— begin EXTRACTED MATERIAL —

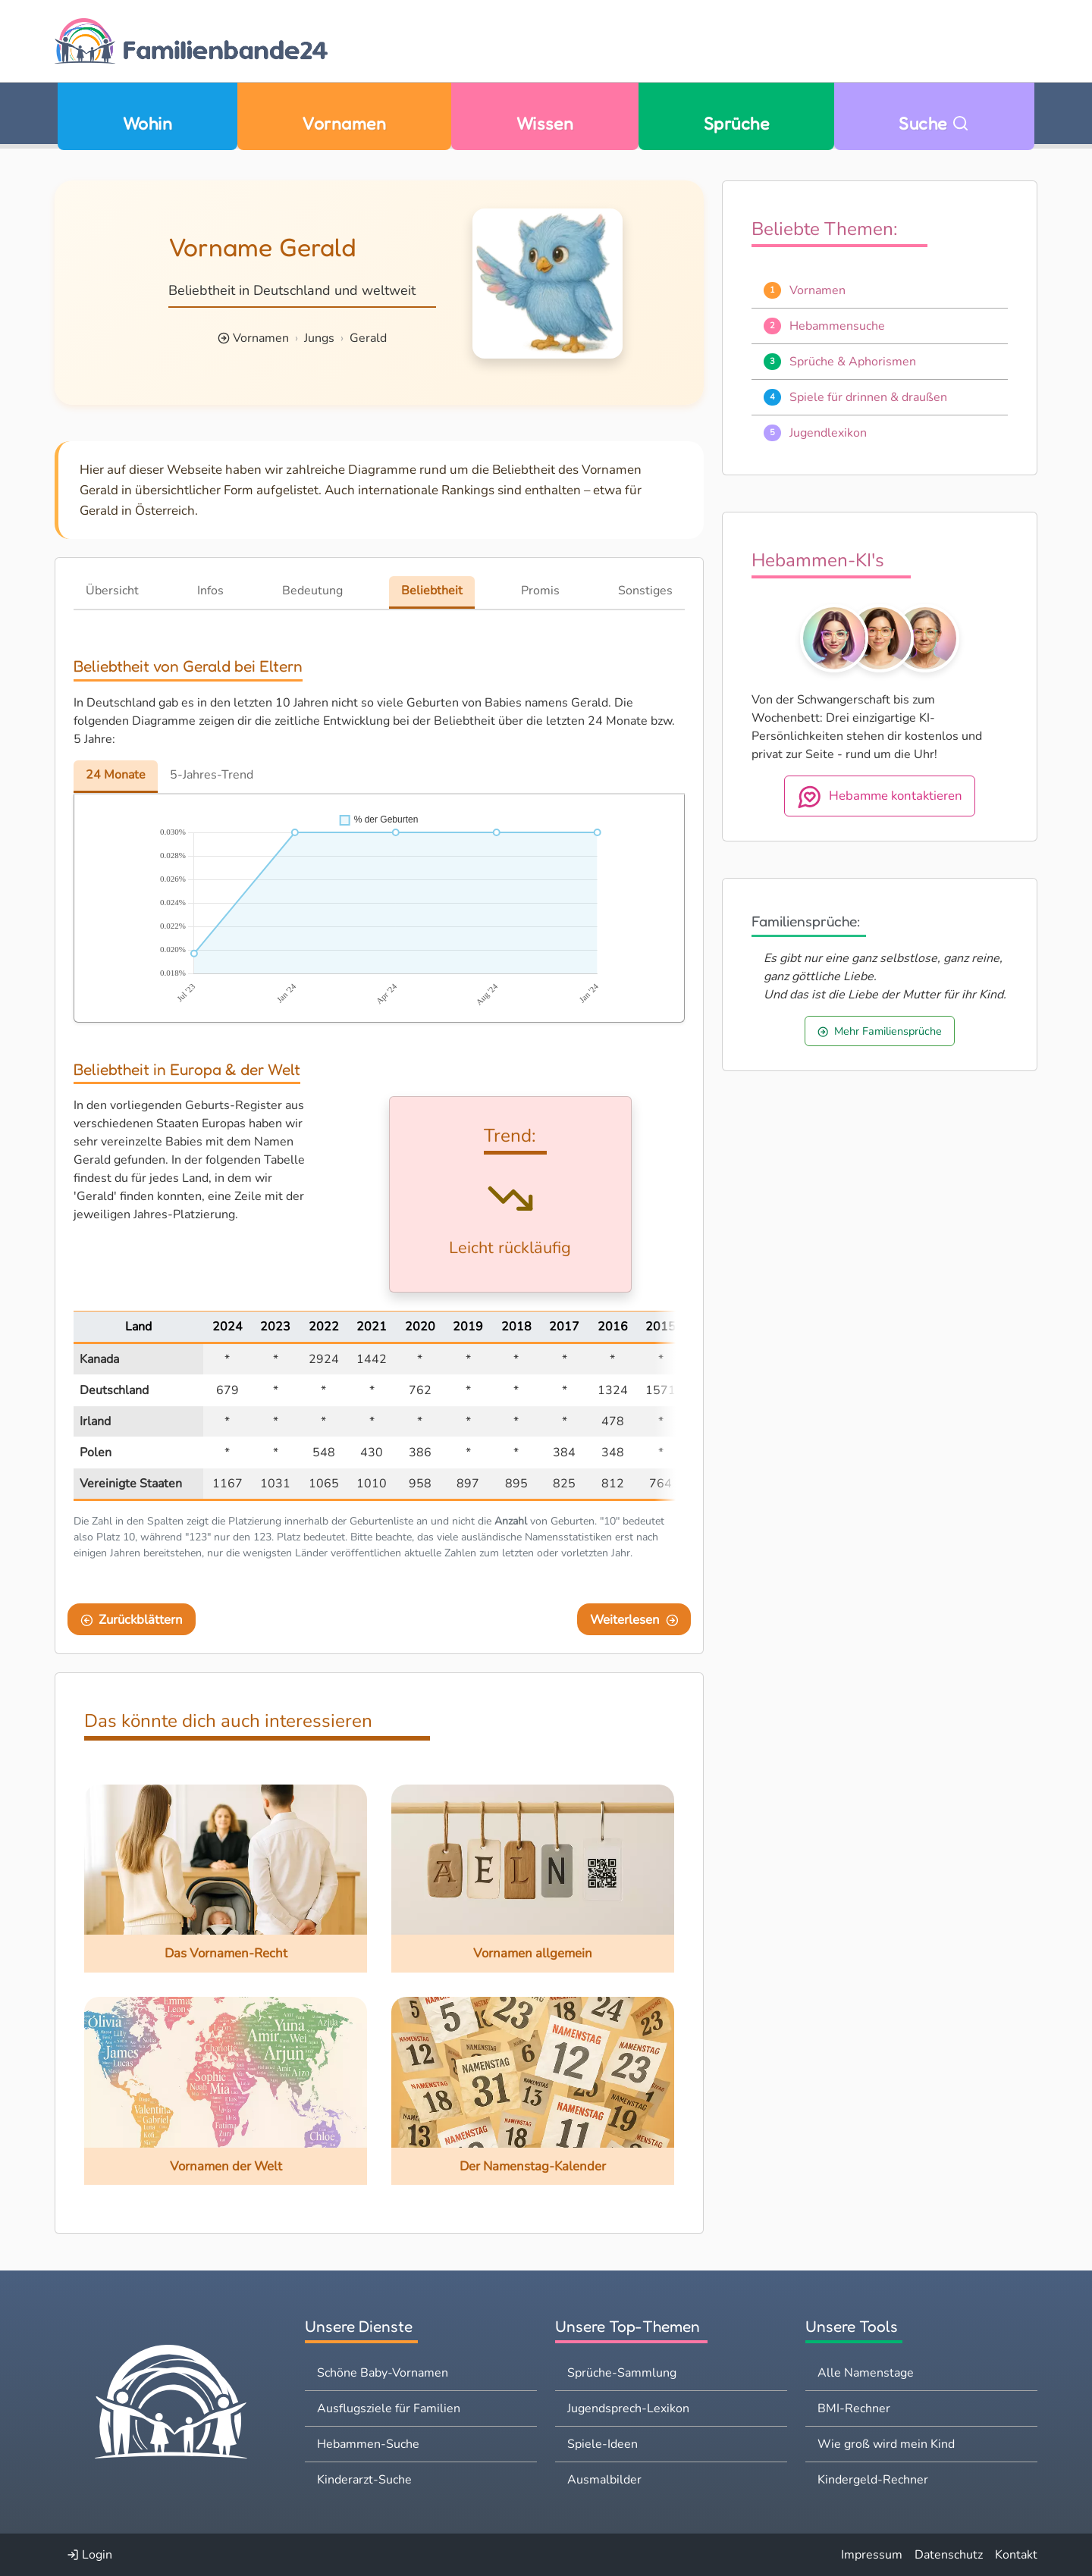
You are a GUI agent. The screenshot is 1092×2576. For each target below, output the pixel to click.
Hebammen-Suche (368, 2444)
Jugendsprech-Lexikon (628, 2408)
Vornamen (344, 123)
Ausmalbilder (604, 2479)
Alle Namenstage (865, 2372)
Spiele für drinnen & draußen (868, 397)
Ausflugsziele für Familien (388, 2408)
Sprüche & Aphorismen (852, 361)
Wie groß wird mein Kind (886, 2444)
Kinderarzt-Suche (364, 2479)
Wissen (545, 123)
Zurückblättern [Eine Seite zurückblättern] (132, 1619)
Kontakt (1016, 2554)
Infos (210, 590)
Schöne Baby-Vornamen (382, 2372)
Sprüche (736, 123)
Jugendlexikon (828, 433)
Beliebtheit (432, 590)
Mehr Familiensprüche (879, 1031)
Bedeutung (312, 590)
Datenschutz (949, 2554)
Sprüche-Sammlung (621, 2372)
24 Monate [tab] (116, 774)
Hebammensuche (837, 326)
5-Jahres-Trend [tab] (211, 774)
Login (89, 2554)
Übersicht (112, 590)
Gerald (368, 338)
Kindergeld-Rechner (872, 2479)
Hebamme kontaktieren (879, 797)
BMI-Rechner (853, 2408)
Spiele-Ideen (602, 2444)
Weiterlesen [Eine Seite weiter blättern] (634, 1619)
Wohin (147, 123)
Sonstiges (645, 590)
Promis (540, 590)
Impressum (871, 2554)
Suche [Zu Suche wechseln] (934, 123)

— end EXTRACTED MATERIAL —

◆ **WHAT THE TASK REQUIRES**
Copy the lines of the records verbatim, starting at the line containing "Jugendlexikon (828, 433)" and continuing through the final line of the records.

◆ **EXERCISE RESPONSE**
Jugendlexikon (828, 433)
Beliebtheit (432, 590)
Mehr Familiensprüche (879, 1031)
Bedeutung (312, 590)
Datenschutz (949, 2554)
Sprüche-Sammlung (621, 2372)
24 Monate [tab] (116, 774)
Hebammensuche (837, 326)
5-Jahres-Trend [tab] (211, 774)
Login (89, 2554)
Übersicht (112, 590)
Gerald (368, 338)
Kindergeld-Rechner (872, 2479)
Hebamme kontaktieren (879, 797)
BMI-Rechner (853, 2408)
Spiele-Ideen (602, 2444)
Weiterlesen [Eine Seite weiter blättern] (634, 1619)
Wohin (147, 123)
Sonstiges (645, 590)
Promis (540, 590)
Impressum (871, 2554)
Suche [Zu Suche wechseln] (934, 123)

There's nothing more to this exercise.